_Work task_
Pictures excluded, please transcribe exactly the lines from the one with "[Instagram] (589, 2382)" through the end of the records below, and nothing more.

_Exercise inputs_
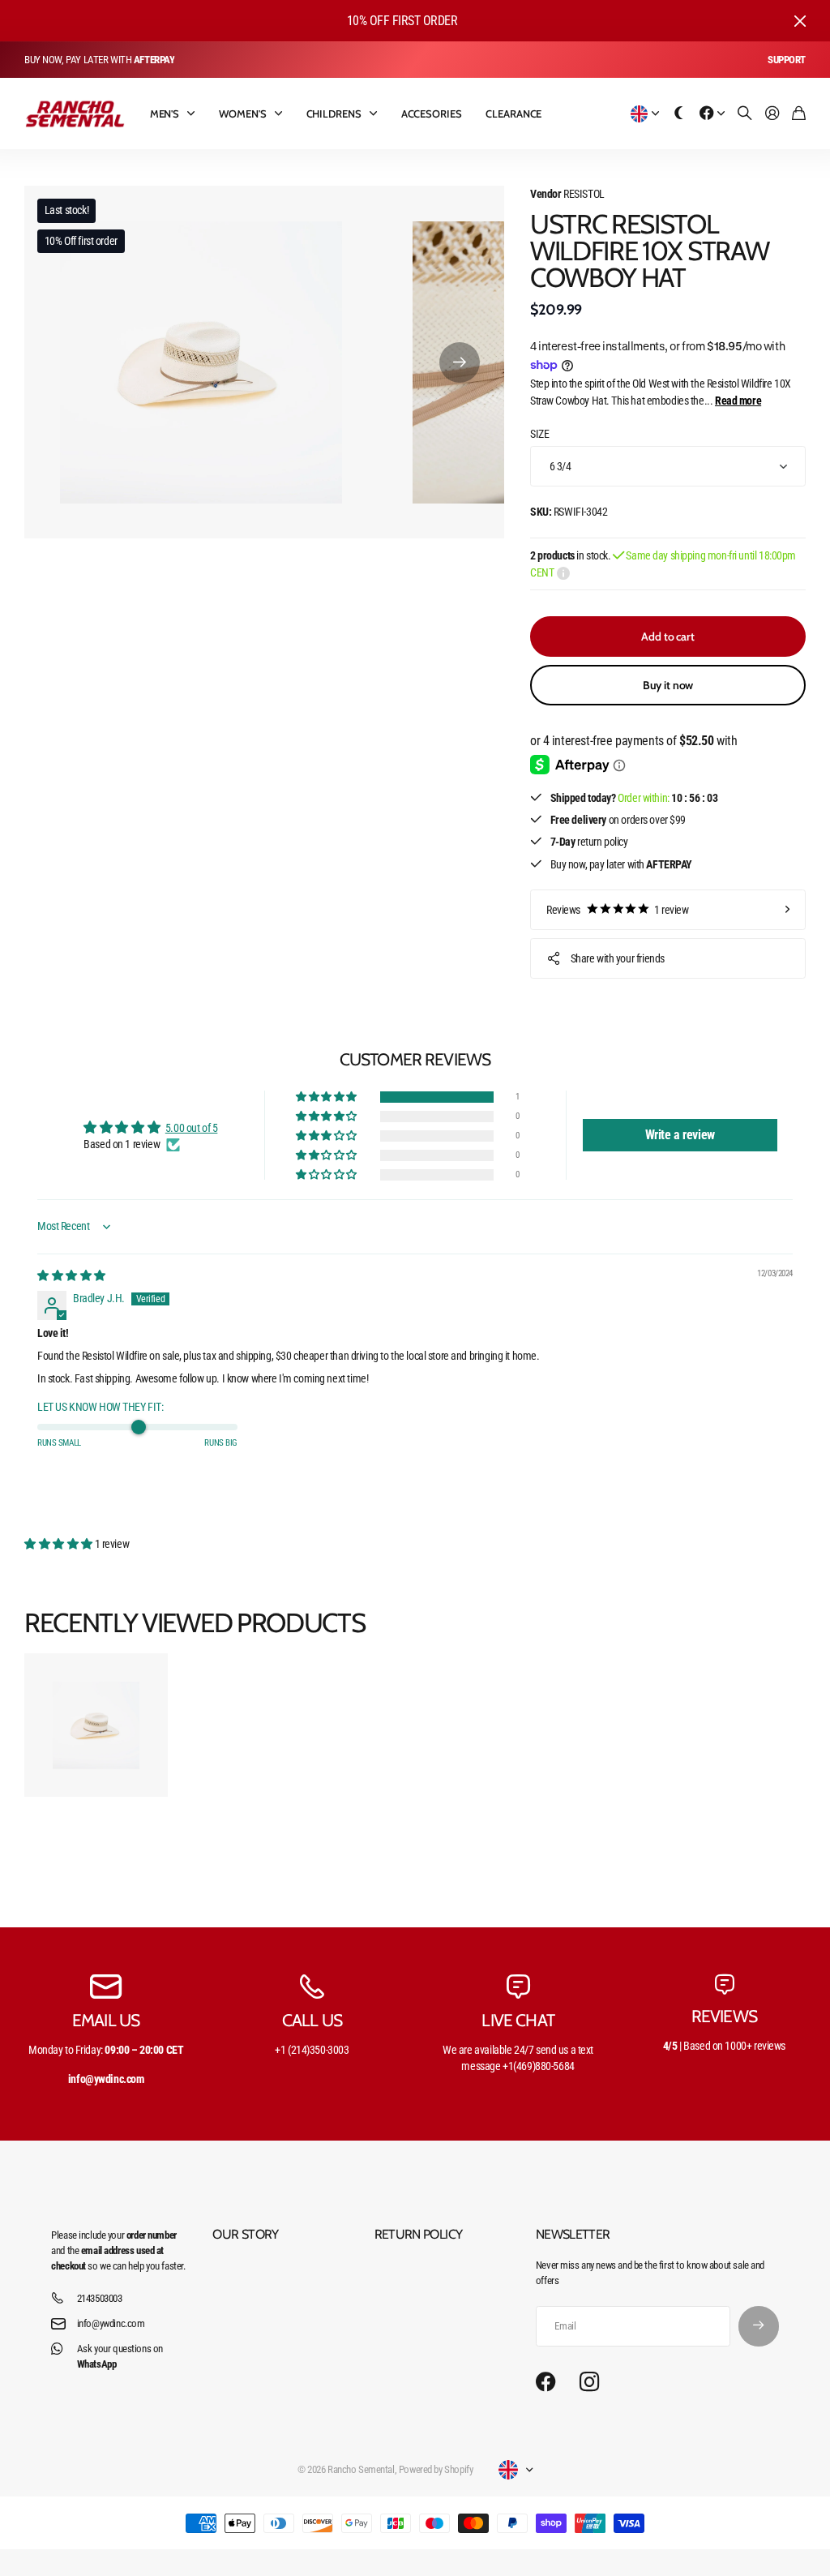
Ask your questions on (120, 2356)
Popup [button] (563, 572)
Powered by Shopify (436, 2469)
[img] (71, 1275)
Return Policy (418, 2234)
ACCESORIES (431, 113)
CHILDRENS (334, 113)
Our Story (245, 2234)
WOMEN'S (242, 113)
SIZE (539, 433)
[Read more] (712, 114)
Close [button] (800, 20)
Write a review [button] (680, 1134)
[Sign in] (772, 114)
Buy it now (668, 685)
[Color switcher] (679, 114)
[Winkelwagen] (799, 114)
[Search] (745, 114)
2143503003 (99, 2298)
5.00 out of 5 (191, 1127)
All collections (194, 113)
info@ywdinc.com (111, 2323)
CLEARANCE (513, 113)
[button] (459, 362)
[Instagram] (589, 2382)
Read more (738, 400)
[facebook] (546, 2382)
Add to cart (667, 636)
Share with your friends (618, 958)
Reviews (617, 909)
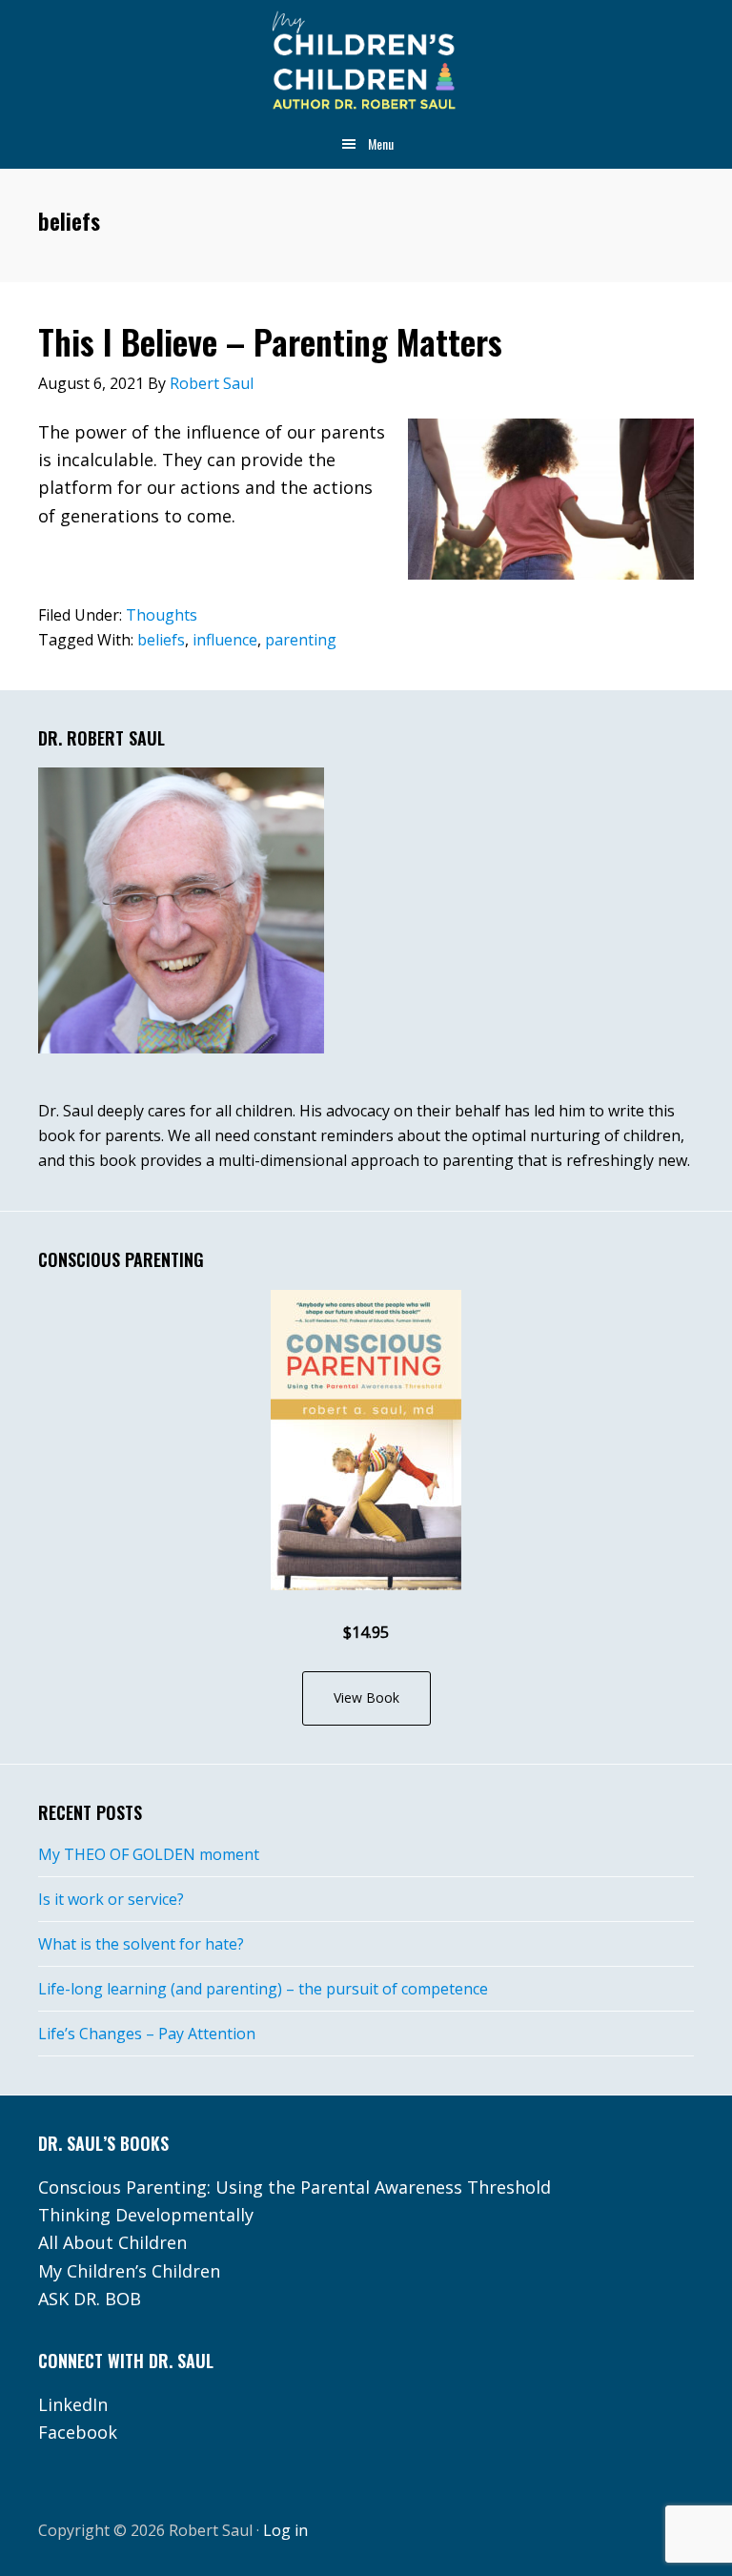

_Output_
[Instagram] (589, 2382)
Read more (738, 400)
[facebook] (546, 2382)
Add to cart (667, 636)
Share with your friends (618, 958)
Reviews (617, 909)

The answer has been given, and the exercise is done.